Every line holding the word "agent" should be copied from the material.

:: DATA LISTING ::

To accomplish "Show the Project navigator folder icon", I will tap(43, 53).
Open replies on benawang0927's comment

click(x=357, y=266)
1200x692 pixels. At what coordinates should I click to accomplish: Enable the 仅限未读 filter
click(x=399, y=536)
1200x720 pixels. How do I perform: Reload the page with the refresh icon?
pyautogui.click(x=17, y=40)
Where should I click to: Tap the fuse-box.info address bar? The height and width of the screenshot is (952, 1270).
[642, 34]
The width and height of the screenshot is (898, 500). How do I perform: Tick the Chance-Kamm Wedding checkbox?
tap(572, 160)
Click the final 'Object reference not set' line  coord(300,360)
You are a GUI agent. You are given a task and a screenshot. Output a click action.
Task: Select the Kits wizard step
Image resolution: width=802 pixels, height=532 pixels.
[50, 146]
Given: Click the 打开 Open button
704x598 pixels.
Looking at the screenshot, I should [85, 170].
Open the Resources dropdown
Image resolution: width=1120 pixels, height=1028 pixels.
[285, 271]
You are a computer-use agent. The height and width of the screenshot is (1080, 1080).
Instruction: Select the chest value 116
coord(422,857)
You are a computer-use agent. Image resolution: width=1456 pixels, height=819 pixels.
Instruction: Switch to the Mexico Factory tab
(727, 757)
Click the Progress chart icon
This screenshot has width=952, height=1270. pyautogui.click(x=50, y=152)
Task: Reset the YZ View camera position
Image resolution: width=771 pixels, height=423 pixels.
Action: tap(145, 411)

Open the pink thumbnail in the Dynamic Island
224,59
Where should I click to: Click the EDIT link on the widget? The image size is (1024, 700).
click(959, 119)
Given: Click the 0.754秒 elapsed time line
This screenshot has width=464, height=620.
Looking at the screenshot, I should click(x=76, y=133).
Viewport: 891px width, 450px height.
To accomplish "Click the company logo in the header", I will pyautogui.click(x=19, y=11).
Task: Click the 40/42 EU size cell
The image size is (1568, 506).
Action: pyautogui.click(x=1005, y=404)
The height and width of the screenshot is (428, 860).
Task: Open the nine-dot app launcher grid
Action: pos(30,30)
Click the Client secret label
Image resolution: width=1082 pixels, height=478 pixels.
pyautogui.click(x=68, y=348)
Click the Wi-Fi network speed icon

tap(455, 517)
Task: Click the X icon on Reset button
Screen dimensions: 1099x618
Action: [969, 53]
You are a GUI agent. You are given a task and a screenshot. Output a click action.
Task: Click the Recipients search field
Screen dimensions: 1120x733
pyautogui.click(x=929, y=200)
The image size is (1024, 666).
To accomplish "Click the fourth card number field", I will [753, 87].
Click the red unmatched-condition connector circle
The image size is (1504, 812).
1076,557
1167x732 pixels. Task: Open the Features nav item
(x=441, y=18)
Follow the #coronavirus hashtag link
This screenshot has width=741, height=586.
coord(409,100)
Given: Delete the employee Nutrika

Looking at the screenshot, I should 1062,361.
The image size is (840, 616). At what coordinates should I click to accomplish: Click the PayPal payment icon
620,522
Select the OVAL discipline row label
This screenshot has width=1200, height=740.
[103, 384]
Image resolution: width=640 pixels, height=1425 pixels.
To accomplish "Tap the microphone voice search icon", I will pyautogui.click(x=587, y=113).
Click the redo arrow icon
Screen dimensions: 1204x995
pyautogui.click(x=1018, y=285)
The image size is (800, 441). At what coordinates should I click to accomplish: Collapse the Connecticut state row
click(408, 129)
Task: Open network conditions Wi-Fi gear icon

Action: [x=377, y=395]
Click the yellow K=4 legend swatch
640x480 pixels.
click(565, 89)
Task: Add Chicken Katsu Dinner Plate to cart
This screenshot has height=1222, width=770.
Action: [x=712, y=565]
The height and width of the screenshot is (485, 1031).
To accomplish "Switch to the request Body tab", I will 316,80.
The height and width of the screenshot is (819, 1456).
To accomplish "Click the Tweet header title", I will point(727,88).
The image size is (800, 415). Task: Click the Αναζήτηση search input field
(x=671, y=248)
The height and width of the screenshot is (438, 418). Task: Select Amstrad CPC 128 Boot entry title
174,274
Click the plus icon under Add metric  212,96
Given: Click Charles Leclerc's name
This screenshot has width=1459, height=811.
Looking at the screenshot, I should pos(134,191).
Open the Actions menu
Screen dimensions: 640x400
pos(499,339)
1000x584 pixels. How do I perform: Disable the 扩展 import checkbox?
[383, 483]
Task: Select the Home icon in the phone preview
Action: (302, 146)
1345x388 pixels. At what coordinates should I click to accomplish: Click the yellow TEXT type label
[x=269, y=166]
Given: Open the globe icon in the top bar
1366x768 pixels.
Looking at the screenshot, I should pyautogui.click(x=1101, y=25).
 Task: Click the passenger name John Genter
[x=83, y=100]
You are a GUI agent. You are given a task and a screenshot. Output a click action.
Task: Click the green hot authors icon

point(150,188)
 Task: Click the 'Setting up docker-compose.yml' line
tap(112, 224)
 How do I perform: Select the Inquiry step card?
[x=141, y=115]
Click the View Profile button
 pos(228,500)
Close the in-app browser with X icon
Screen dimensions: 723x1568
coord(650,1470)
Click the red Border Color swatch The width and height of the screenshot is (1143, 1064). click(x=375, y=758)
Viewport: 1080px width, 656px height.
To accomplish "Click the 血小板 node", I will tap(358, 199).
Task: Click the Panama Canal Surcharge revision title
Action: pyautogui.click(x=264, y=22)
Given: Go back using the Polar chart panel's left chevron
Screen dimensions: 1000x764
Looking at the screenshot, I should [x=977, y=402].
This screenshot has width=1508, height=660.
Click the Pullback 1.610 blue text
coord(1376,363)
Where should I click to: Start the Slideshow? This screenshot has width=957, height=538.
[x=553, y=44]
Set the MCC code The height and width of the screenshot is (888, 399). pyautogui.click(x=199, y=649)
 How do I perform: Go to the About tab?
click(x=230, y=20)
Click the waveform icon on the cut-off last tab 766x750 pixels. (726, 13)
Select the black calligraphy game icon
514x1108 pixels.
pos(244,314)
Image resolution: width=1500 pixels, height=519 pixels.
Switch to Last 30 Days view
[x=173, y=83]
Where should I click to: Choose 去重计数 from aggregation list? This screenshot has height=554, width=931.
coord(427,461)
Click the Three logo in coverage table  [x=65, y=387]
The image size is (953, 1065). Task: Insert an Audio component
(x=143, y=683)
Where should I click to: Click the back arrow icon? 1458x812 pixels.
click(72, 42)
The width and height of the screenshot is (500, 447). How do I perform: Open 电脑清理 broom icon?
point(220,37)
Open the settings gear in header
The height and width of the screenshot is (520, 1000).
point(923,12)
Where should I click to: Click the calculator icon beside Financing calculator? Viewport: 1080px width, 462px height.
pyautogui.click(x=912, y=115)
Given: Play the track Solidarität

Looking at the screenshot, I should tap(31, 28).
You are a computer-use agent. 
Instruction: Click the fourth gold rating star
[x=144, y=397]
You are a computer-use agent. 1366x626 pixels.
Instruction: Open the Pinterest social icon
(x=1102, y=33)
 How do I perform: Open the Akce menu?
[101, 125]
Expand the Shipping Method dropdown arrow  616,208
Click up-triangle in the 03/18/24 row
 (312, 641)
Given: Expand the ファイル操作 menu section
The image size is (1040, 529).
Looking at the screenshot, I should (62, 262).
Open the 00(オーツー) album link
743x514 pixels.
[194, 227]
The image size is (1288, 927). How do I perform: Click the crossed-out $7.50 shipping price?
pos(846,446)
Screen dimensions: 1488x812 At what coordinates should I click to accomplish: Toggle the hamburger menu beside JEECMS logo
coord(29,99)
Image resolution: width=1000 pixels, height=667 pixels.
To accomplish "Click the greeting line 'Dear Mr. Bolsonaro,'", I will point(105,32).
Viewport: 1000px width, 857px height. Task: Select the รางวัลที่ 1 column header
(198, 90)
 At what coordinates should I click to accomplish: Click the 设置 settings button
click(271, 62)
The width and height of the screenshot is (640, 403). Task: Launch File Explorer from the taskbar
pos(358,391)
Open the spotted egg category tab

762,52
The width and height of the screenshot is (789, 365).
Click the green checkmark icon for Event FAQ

:::

■ YOUR RESPONSE
You are a GUI agent. You are given a task and a screenshot. Output a click action.
You are a computer-use agent. The height and width of the screenshot is (1080, 1080).
You are a computer-use agent. Image resolution: width=1456 pixels, height=819 pixels.
You are a GUI agent. You are given a task and a screenshot. Output a click action.
You are a GUI agent. You are given a task and a screenshot. Output a click action.
You are a computer-use agent. 
You are a computer-use agent. 1366x626 pixels.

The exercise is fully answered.